• WORK INSTRUCTION
Nothing but the lines from the one with "The image size is (544, 543)." down to the one with "Cancel the add database wizard" should be returned, exactly and with both ends included, from the material below.

• DATASET EXTRACT
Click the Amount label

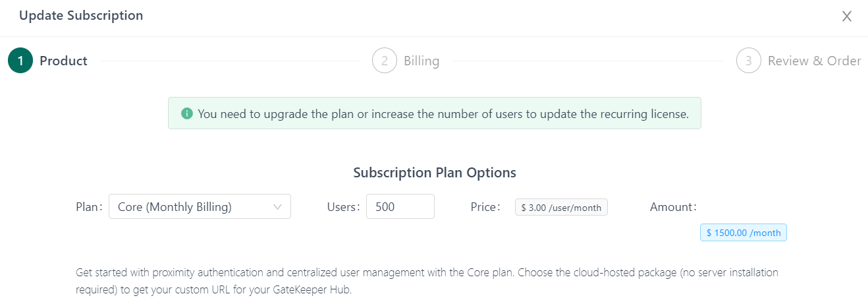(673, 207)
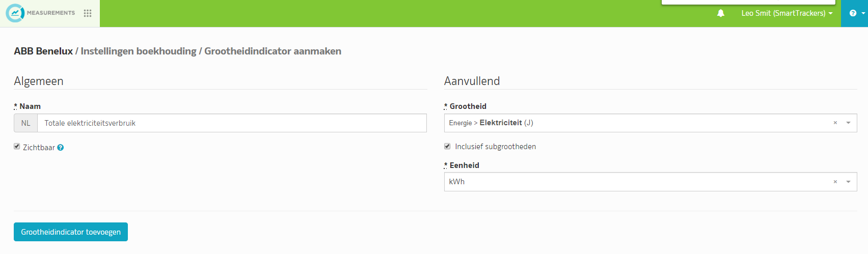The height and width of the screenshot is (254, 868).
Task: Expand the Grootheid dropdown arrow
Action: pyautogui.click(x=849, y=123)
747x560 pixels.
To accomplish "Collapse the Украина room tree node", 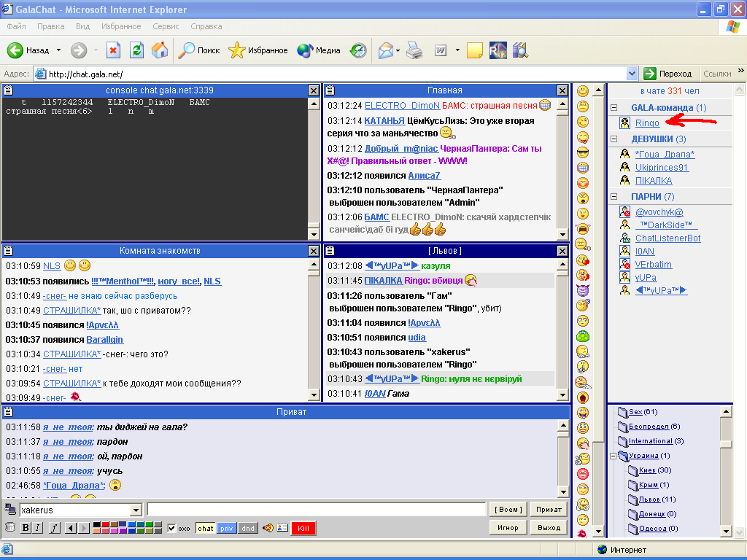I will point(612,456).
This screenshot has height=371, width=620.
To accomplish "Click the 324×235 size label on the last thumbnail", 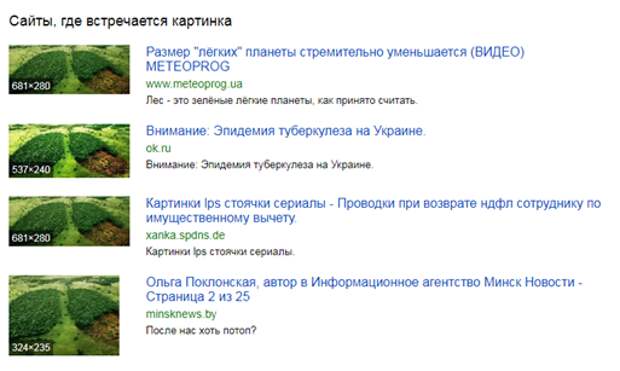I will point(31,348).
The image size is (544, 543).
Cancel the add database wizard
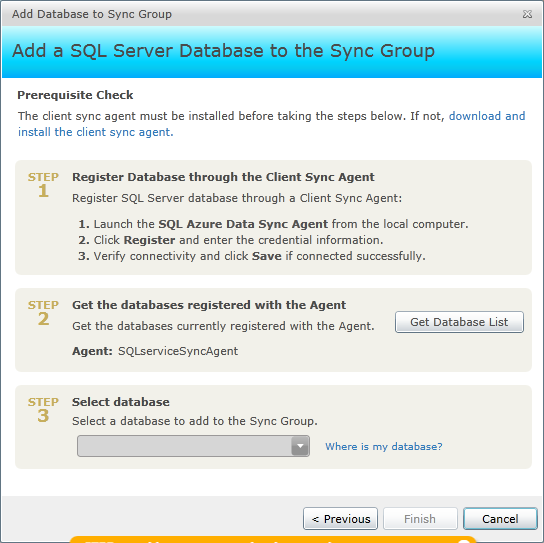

---

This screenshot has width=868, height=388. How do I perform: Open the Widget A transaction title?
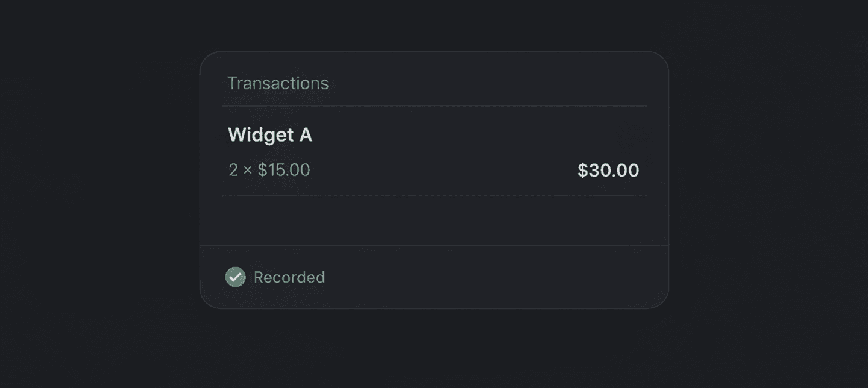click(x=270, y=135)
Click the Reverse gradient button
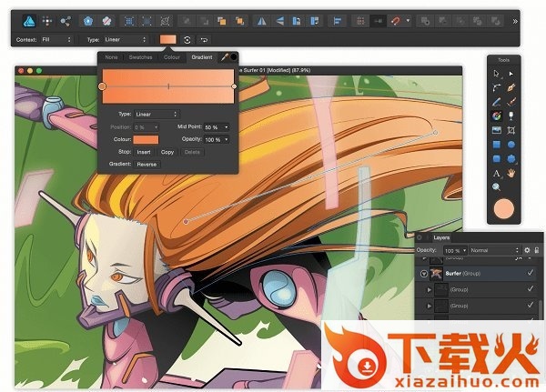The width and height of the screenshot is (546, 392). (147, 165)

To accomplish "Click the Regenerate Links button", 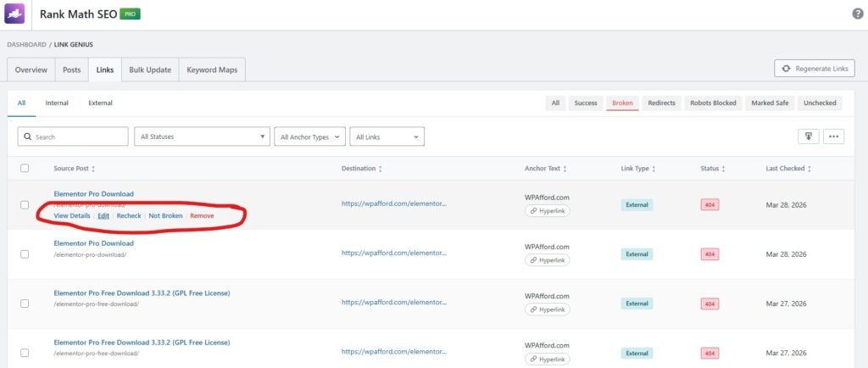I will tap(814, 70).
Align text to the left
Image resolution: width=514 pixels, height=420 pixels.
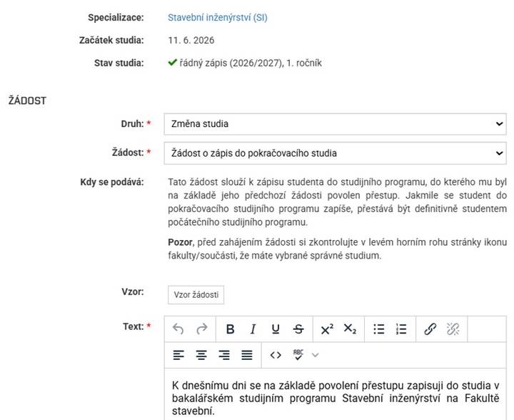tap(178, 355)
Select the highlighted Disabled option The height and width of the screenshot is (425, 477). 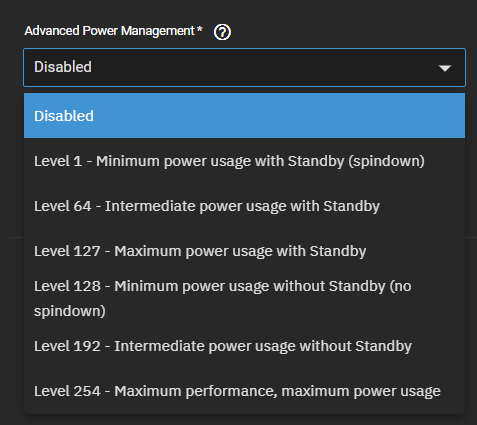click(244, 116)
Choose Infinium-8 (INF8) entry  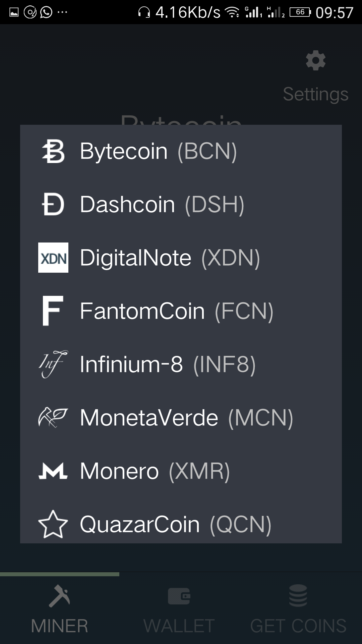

• COMPLETED EXERCISE
The image size is (544, 543).
Cancel the add database wizard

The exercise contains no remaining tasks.